Scientific publishing needs fixing. But how?

Interview

Scientific publishing needs fixing. But how?

It’s time to rethink the societal cost of paywalls and hefty subscription fees that have long sustained academic journals.

By Jen Pinkowski

In 2022, when the Biden administration announced that all scientific papers based on federally funded research must be made freely available to the public, many questioned how to roll out such a dramatic overhaul of scientific publishing in time for the new rules to take effect in 2026. But few questioned the need to rethink the industry.

The decision came after the the World Health Organization declared an “urgent need” underlined by the COVID pandemic to transition away from existing article paywalls.

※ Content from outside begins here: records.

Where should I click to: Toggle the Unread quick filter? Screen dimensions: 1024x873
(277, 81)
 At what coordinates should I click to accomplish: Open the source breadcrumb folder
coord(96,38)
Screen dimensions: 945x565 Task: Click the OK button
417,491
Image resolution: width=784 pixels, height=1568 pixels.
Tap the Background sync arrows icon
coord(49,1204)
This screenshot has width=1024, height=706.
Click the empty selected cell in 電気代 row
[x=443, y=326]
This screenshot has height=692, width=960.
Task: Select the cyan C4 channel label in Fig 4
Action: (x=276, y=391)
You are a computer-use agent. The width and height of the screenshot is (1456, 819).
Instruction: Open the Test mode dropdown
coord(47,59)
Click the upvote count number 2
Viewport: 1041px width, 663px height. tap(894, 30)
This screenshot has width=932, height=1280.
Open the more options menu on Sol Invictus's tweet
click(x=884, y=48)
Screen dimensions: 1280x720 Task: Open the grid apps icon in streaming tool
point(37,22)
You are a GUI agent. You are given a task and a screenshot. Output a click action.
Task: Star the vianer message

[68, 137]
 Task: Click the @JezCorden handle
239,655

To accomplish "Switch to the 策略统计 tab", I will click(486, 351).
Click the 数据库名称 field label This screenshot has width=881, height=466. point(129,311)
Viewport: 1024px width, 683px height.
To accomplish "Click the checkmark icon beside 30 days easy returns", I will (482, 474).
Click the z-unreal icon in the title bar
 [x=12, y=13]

Advocates around the globe had been pushing for similar changes since the early 1990s.

For decades, this growing movement has been raising questions about the traditional business model sustaining scientific journals. While paid subscriptions have long kept the lights on at publishing houses, those high fees come at the cost of scientists in low-resource settings, patients, physicians, and the general public, who are all too often priced out of accessing vital information—even if their tax dollars made the research possible in the first place. At the same time, it’s hard to ignore how the economics of publishing can shape the practice of science itself: Lacking the financial resources to participate in the system, researchers unable to place their findings in prestigious journals get caught in a vicious circle, less able to gain the necessary visibility needed to win large grants, attract big donors, and reach colleagues and potential collaborators. Yet, even as the scope of these problems have become clearer, no simple solutions have emerged.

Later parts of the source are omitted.